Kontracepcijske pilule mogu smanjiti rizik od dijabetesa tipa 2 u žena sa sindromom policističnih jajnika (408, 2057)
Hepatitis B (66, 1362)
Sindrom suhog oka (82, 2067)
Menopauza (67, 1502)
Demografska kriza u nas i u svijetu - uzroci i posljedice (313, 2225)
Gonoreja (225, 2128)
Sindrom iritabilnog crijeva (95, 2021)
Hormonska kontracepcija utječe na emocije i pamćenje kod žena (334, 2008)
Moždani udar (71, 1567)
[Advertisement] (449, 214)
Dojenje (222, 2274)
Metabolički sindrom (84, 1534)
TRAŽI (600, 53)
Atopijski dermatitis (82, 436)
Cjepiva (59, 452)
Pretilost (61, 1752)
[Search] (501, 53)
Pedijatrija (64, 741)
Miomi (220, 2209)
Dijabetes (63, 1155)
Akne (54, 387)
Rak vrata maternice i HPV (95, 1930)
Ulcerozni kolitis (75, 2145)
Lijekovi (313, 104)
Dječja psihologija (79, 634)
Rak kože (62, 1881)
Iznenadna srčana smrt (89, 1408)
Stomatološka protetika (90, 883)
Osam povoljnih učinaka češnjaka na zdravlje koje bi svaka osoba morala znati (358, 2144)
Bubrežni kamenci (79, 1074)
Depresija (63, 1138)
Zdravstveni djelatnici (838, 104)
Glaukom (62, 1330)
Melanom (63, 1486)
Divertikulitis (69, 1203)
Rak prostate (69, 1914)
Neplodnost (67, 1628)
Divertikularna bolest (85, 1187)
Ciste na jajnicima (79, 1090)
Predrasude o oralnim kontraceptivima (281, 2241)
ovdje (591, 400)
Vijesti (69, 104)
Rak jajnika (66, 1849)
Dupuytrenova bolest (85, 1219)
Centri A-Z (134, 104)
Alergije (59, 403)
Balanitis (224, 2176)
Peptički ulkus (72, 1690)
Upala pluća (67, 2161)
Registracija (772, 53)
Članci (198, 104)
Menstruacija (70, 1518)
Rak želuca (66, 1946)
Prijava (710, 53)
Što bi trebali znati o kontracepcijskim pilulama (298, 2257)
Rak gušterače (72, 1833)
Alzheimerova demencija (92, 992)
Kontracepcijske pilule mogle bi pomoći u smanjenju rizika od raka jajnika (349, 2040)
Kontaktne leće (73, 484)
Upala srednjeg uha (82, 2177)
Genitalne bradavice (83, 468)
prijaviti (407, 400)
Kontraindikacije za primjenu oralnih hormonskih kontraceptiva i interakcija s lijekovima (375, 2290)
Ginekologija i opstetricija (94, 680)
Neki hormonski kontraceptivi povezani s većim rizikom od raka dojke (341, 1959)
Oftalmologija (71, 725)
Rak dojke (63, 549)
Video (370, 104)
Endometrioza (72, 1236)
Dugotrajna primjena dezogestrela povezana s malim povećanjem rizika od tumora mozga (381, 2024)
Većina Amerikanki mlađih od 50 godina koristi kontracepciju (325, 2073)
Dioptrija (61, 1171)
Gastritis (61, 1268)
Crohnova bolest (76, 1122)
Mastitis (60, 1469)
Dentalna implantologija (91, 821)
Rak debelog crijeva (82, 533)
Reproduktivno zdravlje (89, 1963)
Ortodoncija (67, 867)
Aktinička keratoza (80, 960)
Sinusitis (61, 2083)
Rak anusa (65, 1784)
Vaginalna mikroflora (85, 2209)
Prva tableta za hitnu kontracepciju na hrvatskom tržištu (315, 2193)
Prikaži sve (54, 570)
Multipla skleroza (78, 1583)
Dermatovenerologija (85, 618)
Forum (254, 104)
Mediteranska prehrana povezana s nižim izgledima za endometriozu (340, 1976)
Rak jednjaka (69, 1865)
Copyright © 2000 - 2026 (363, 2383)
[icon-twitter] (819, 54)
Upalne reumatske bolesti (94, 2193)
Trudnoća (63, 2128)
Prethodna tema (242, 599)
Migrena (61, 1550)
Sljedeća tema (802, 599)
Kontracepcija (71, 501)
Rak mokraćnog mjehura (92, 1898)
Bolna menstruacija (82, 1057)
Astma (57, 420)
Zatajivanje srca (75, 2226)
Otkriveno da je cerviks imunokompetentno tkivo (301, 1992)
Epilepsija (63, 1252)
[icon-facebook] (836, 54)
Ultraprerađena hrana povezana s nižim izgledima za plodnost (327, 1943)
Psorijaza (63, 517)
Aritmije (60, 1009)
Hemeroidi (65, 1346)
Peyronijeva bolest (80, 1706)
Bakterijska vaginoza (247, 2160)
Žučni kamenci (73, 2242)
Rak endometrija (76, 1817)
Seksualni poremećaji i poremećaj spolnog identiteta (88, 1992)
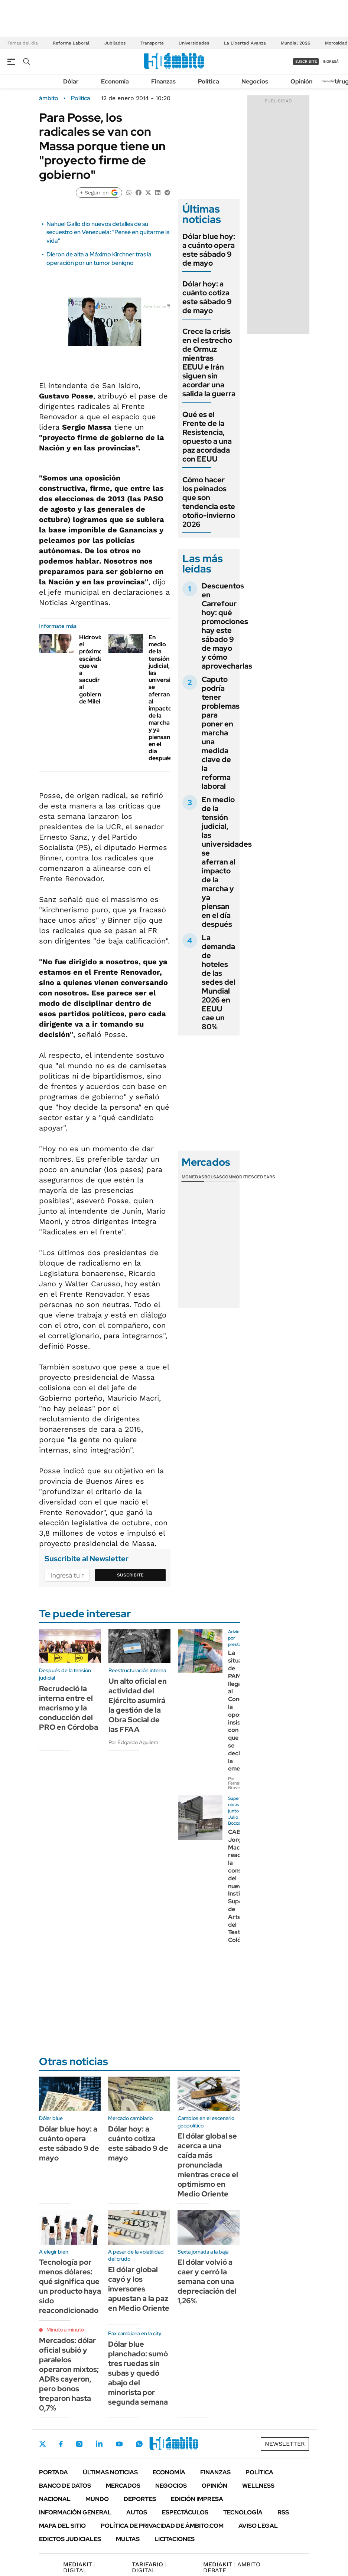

> [Aim of the exercise]: Give back, verbatim, the lines from the top of the entries above through the line containing "Sindrom iritabilnog crijeva (95, 2021)".

> [Your response]:
Kontracepcijske pilule mogu smanjiti rizik od dijabetesa tipa 2 u žena sa sindromom policističnih jajnika (408, 2057)
Hepatitis B (66, 1362)
Sindrom suhog oka (82, 2067)
Menopauza (67, 1502)
Demografska kriza u nas i u svijetu - uzroci i posljedice (313, 2225)
Gonoreja (225, 2128)
Sindrom iritabilnog crijeva (95, 2021)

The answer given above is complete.